Two senior army commanders from Saudi Arabia and the United Arab Emirates were killed along with two Saudi soldiers in Yemen as fighting with a Houthi militia flared before Tuesday's expected peace talks, state media reported on Monday.
Sultan Mohammed Ali al-Kitbi, an Emirati officer, was killed near Taiz, state news agency WAM reported on Monday. Photographs of Abdullah al-Sahian, a top Saudi officer, were displayed by Saudi-owned al-Arabiya al-Hadath channel on Monday alongside Muslim verses of mourning.
The Houthi militia said via its own media outlet that the two had been killed in a rocket attack on the Red Sea coast. The militia, alongside forces loyal to former president Ali Abdullah Saleh, has been battling fighters backed by Gulf states.
The Houthis and Saleh's former political party, the General People's Congress, are sending representatives to Switzerland on Tuesday for talks with Yemen's internationally recognized government under President Abd-Rabbu Mansour Hadi.
A seven-day renewable ceasefire is scheduled to come into effect on Monday to coincide with the talks.
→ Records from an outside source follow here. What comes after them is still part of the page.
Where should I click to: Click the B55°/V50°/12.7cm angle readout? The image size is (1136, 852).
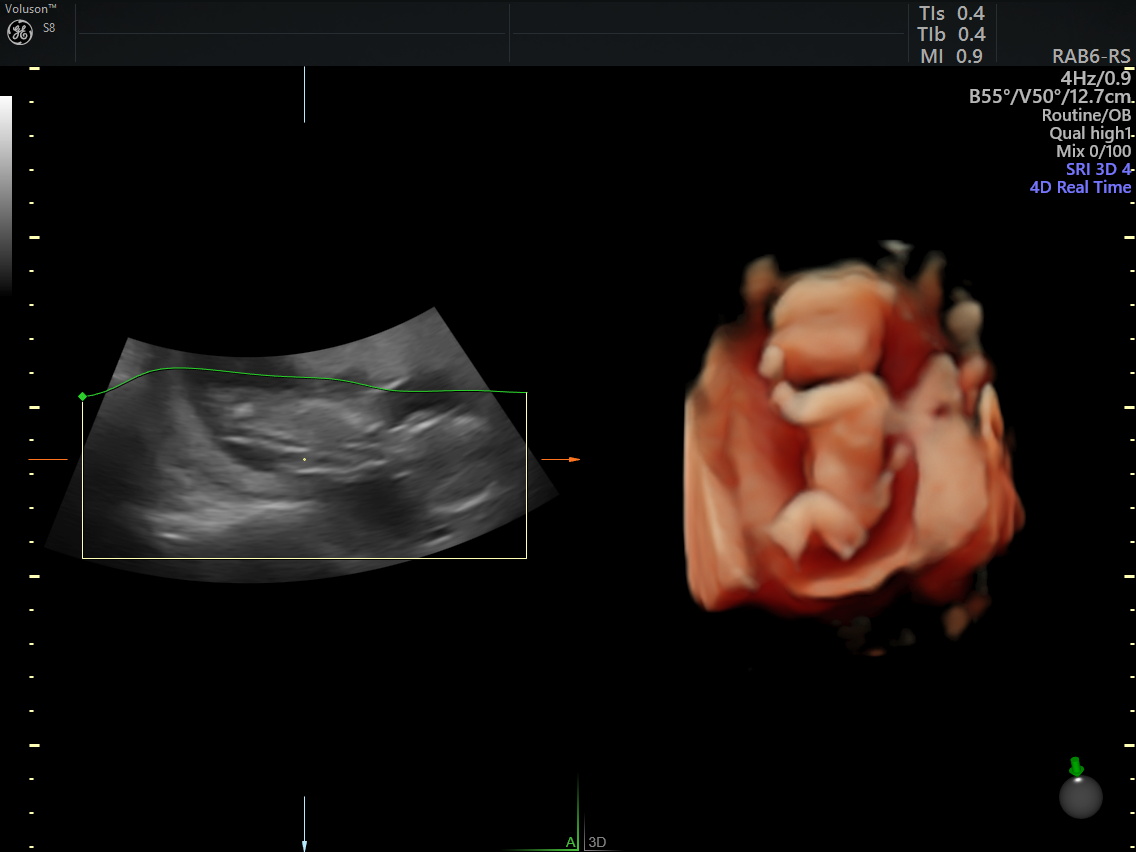(1050, 97)
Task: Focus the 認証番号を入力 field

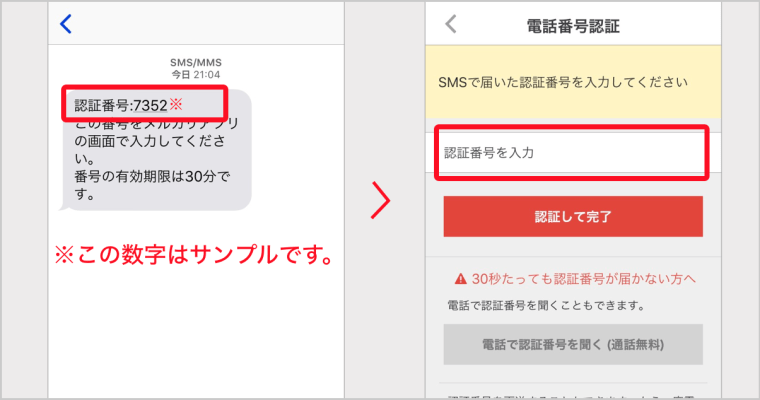Action: click(x=573, y=153)
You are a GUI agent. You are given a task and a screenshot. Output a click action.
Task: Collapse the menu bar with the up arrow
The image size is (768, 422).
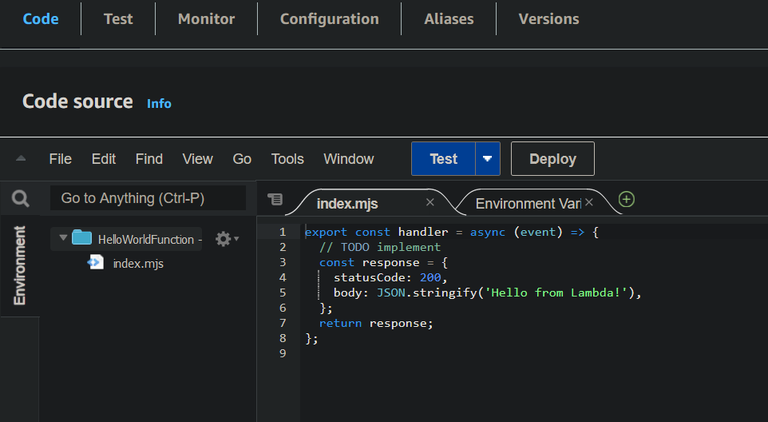coord(21,159)
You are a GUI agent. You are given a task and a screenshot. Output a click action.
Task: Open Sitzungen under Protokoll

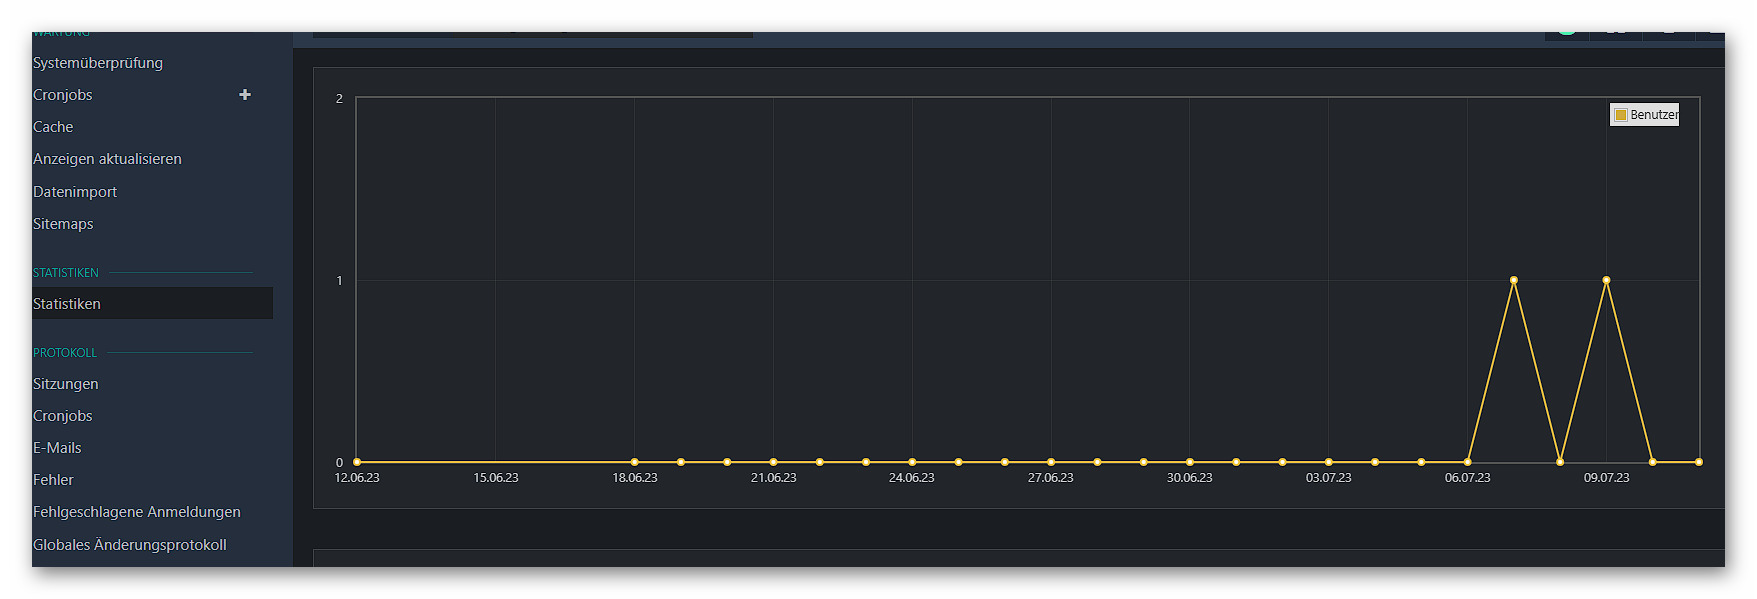[66, 384]
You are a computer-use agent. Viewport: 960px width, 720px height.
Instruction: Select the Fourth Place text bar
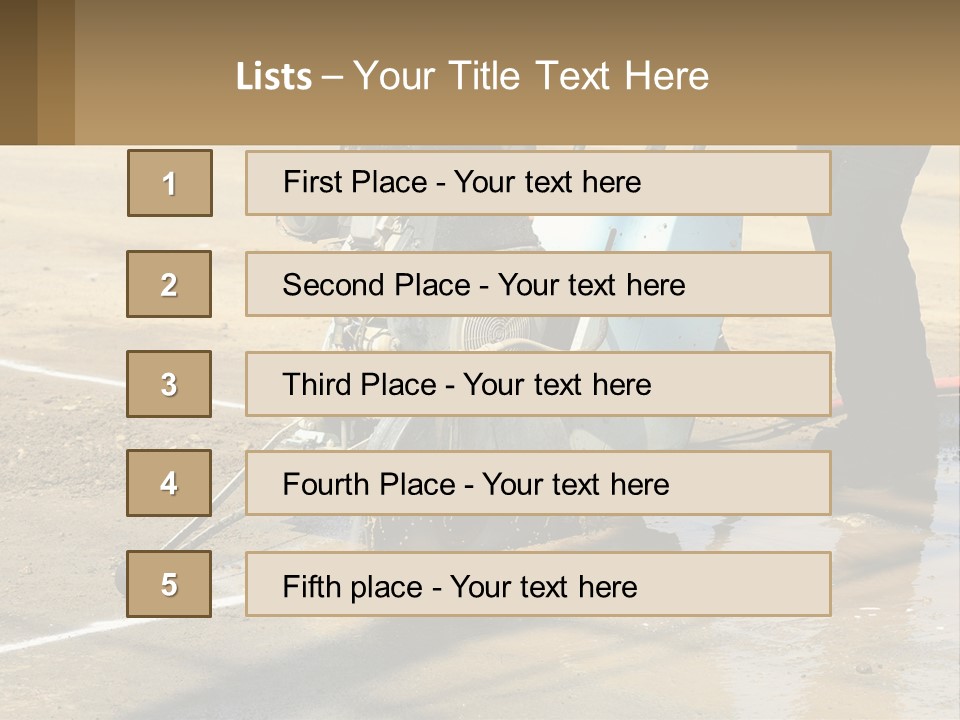538,483
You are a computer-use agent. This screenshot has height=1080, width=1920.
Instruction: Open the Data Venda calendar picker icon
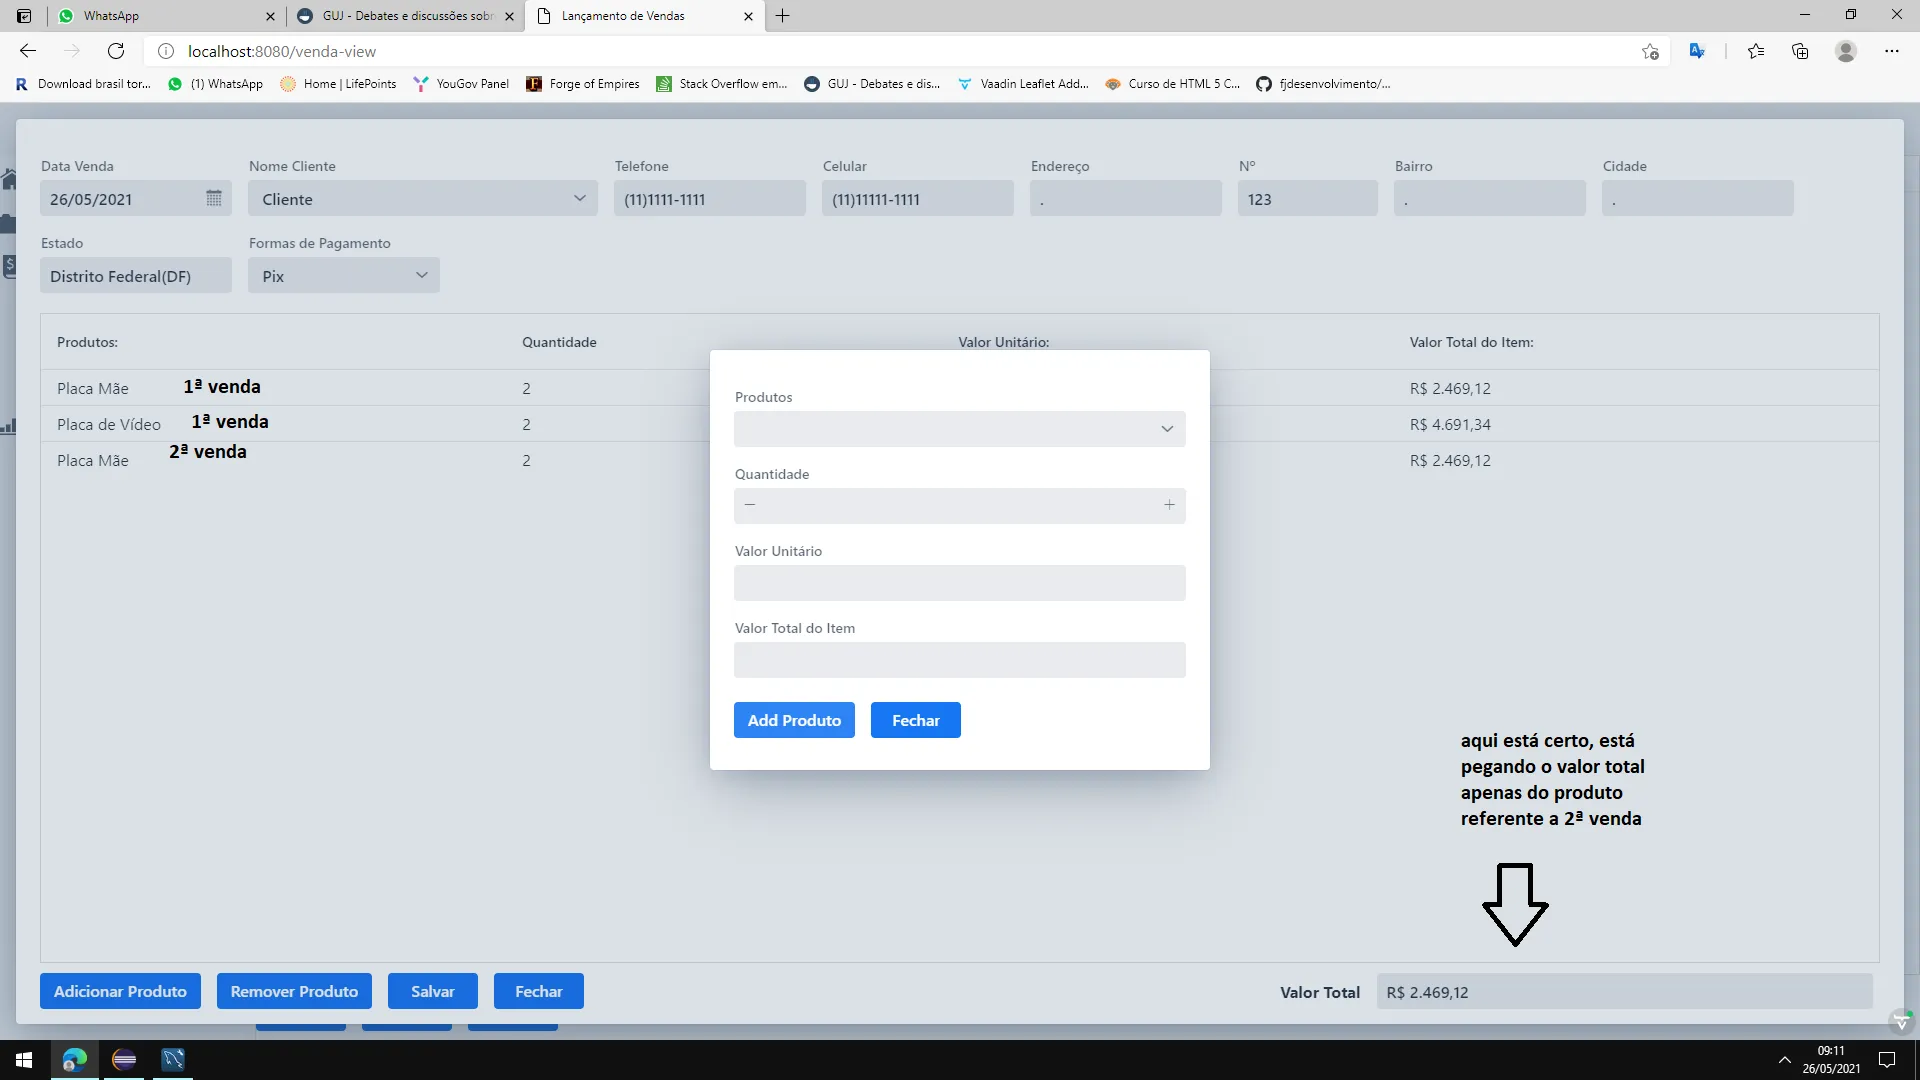(x=214, y=198)
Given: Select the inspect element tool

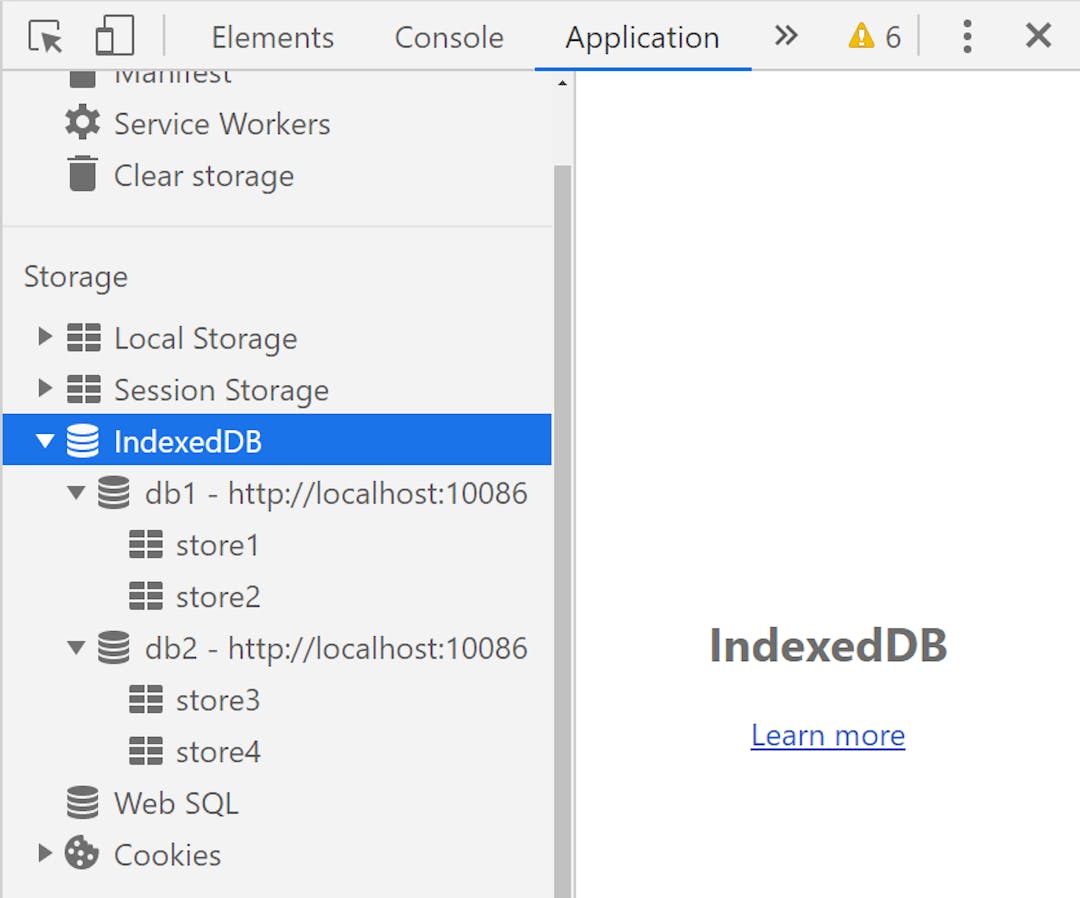Looking at the screenshot, I should [x=44, y=36].
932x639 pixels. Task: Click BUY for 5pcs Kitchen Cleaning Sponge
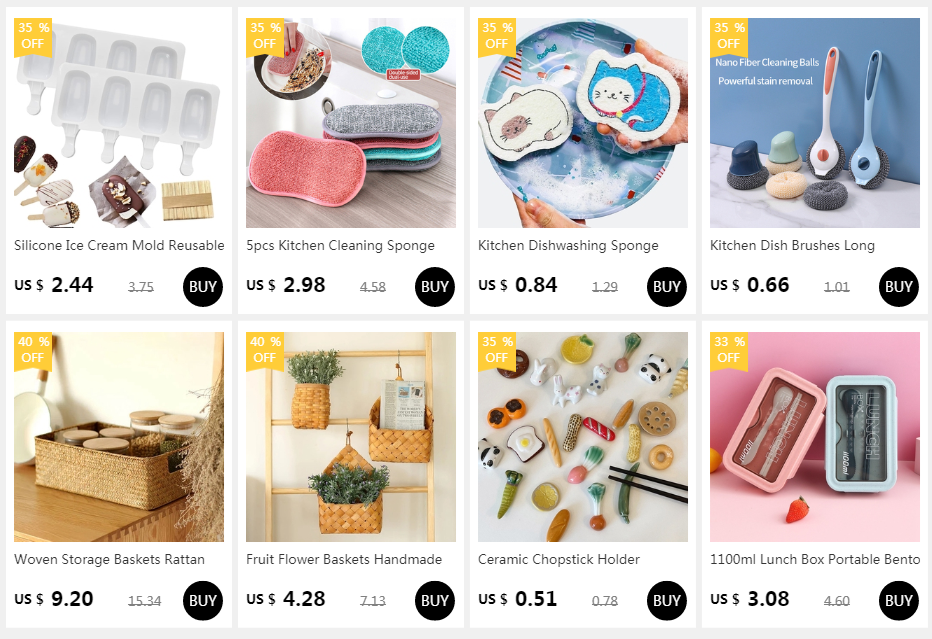(434, 287)
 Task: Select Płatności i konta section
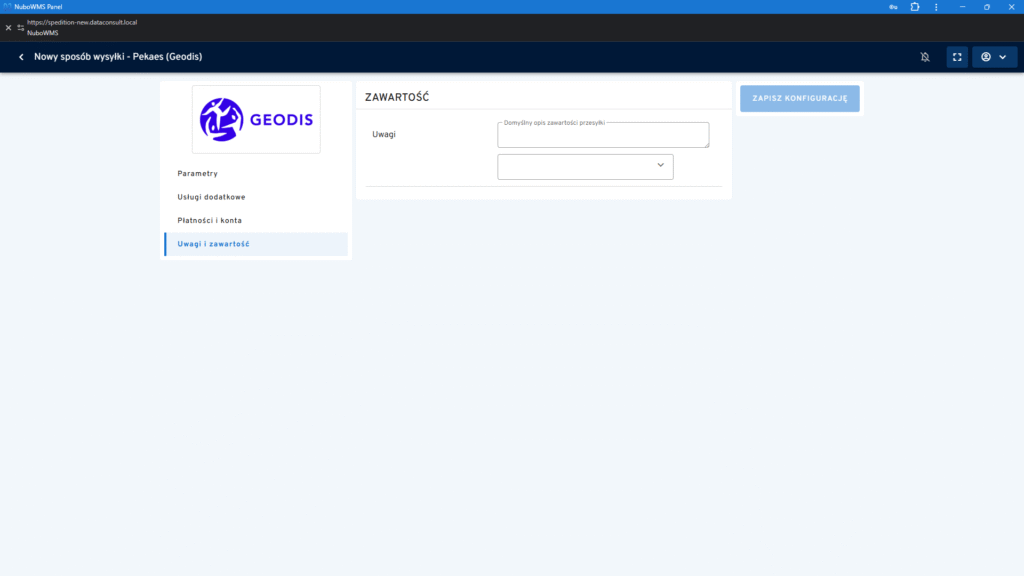[x=209, y=220]
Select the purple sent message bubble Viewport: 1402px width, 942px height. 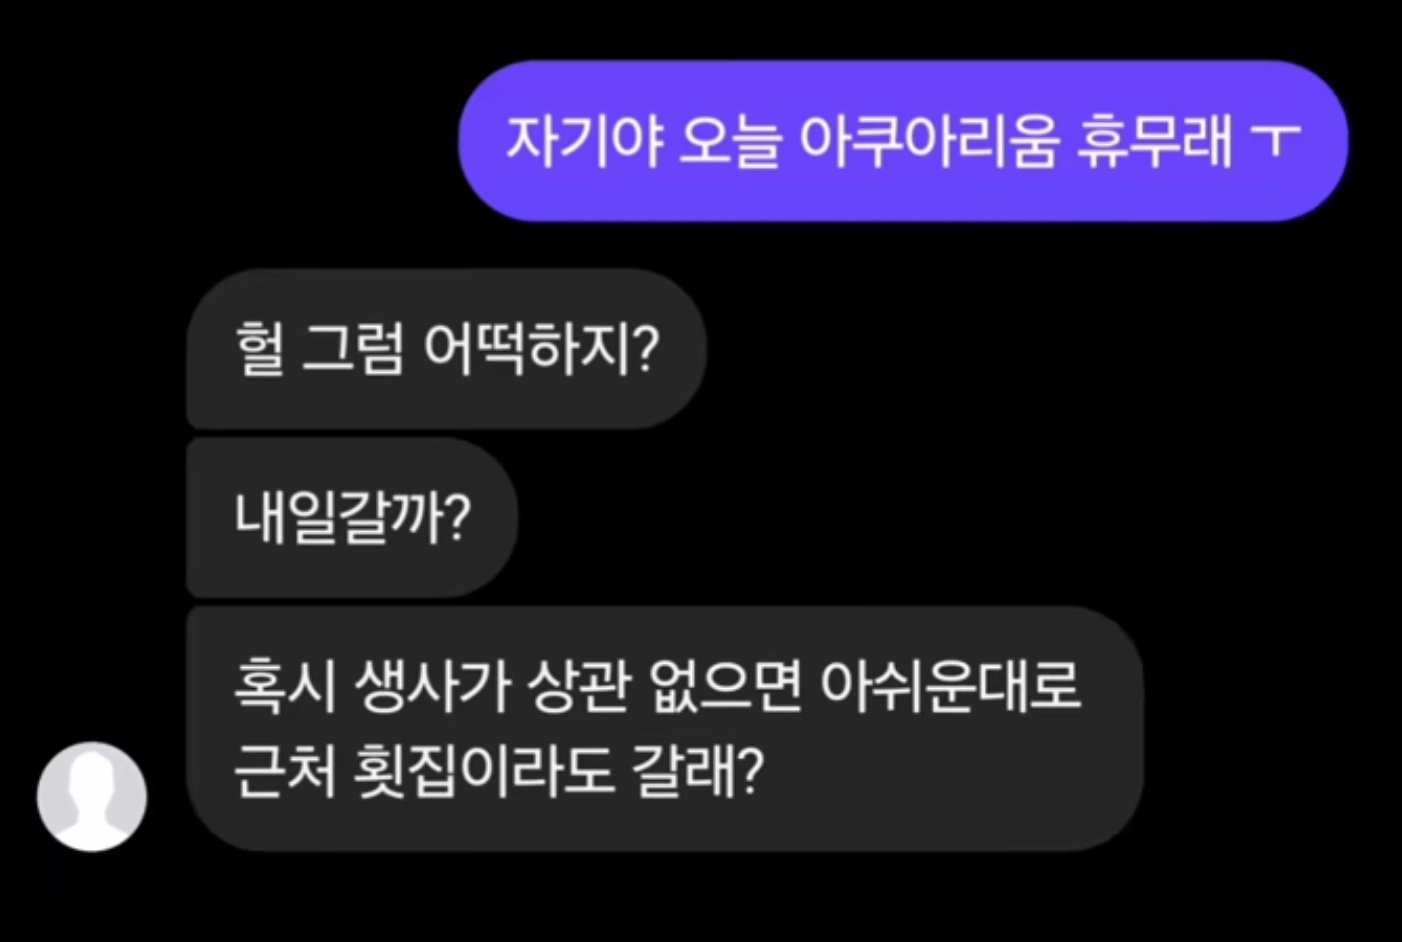pyautogui.click(x=903, y=141)
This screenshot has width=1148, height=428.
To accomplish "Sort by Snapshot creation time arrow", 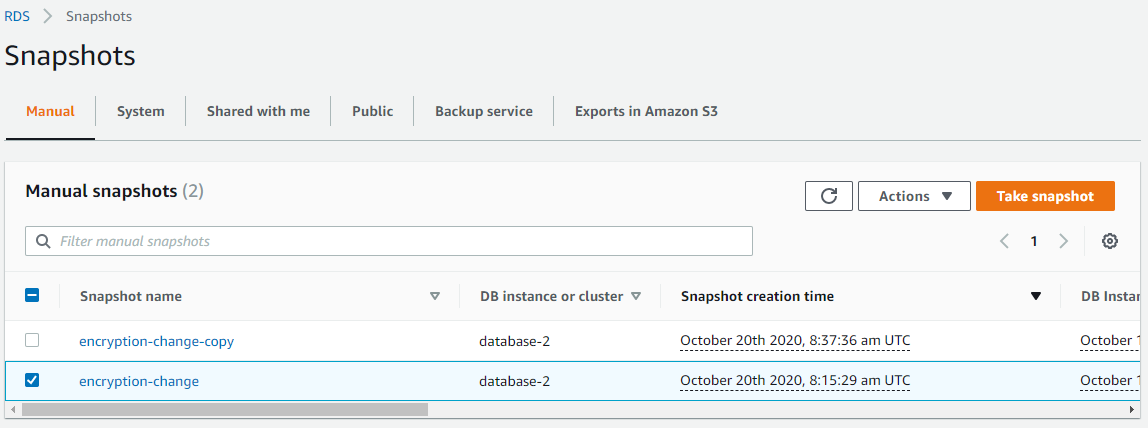I will coord(1035,296).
Two previous attempts at ceasefires, in May and July, were followed by accusations of breaches by both sides.
Saudi Arabia led an Arab coalition in a military campaign from late March to stop the Houthis, allies of Riyadh's main regional foe Iran, from taking complete control of Yemen after they had advanced south last year, seizing the capital Sanaa.
The campaign has succeeded in retaking the southern port of Aden and the northeastern city of Marib but has failed to oust the Houthis from Taiz or end attacks on the Saudi border that have killed scores of the kingdom's soldiers.
Beyond the main theatre of conflict, Al-Qaeda in the Arabian Peninsula has seized control of much of the province of Hadramawt and Gulf-backed forces have failed to prevent attacks in areas they control by Yemen's wing of Islamic State.
Western countries that back Saudi Arabia say they are increasingly alarmed at the humanitarian cost of the war, in which more than 5,000 people have been killed, including more than 2,000 civilians. It has also pushed Yemen to the brink of famine.